Kültür/Sanat Haberleri —

Köpek Kalbi, sahne

Köpek Kalbi, sahne

  • Bulgakov’un metninde ulaştığımız bütün toplumsal, politik, sosyolojik eleştirilere bu oyunu izleyerek ulaşabiliyoruz. Şarik’in zavallı bir sokak hayvanından orta kademeli bir bürokrata dönüşümünün ardında yatan ahlaki, felsefi ve siyasi sebepler, epey incelikli bir performansla önümüze seriliyor.

BİLGE AKSU

Türkiye’de son yılların en havalı keşiflerinden biri Bulgakov’du. Yazarın Sovyetler tarihi boyunca kenarda köşede kalmış eserleri, 80’lerde önce Rusya’ya, ardından İngilizcede dünyaya yayılsa da nitelikli Türkçe çevirileri biraz gecikti. Özellikle başyapıtı kabul edilen Usta ve Margarita’nın İş Bankası tarafından çevrilmesinden sonra tüm dünyada olduğu gibi, bu topraklarda da bir keşif süreci başladı.
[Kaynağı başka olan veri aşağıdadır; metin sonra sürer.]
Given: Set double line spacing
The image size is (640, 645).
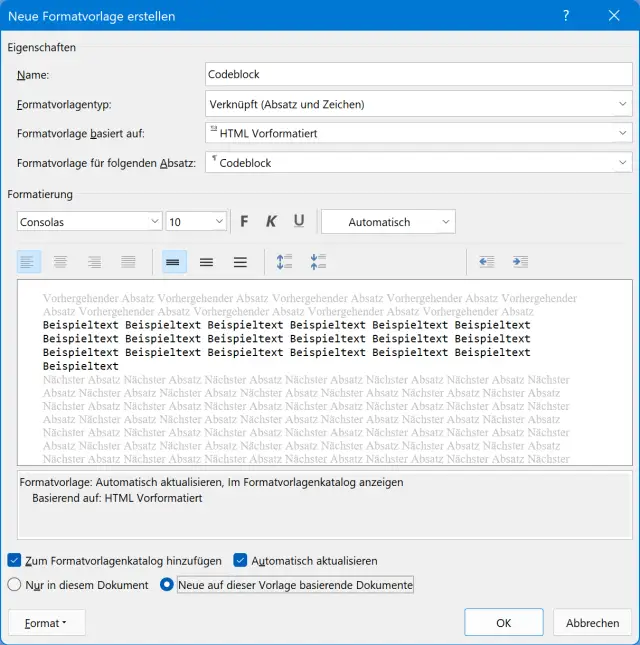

Bulgakov’un sayfalarca incelenen temel eseri Usta ve Margarita olsa da, içeriği itibarıyla belki ondan bile çarpıcı bulunan eseri Köpek Kalbi’nden bahsedelim biraz. Fakat doğrudan Bulgakov’un yazdığı metinden değil, bir uyarlamasından. Birkaç yıl önce özel bir ekip tarafından da sahneye taşınan Köpek Kalbi, bu yıl İBB Şehir Tiyatroları bünyesinde yeniden seyirci önüne çıkıyor. Yönetmenliğini Onur Demircan’ın, Dramaturjisini ise Başak Erzi’nin üstlendiği oyunu incelemeye geçmeden evvel kitaba dair bir iki kelam etmeyi gerekli görüyorum.

Bulgakov Köpek Kalbi’ni 1924’te yazmış. Usta ve Margarita’dan 3 yıl önce. Dönemi az çok biliyoruz, Ekim Devrimi’nin taşları yerine daha oturmamış ve devrimin önderi Lenin bir hastalık dolayısıyla dünyadan göçmüş. Geriye kalanlar arasındaki düşük yoğunluklu bürokratik çatışma henüz ortaya çıkmamış ve Sovyetler dendiğinde akla ilk gelen karakter Stalin, o bildik yönetim özelliklerine henüz başvurmamış. Böyle bir ortamda, eskiden beri ülkenin edebiyat çevrelerinde yer edinmek isteyen genç Bulgakov’un büyük bir şansı var: Stalin onu okumayı seviyor… Hal böyle olunca henüz 30’lu yaşlarının başındaki bu yazar için epeyce hareket imkanı doğuyor. Toplumsal yahut kişilere özgü bolca hiciv, alay, aşağılama, ironi serbest.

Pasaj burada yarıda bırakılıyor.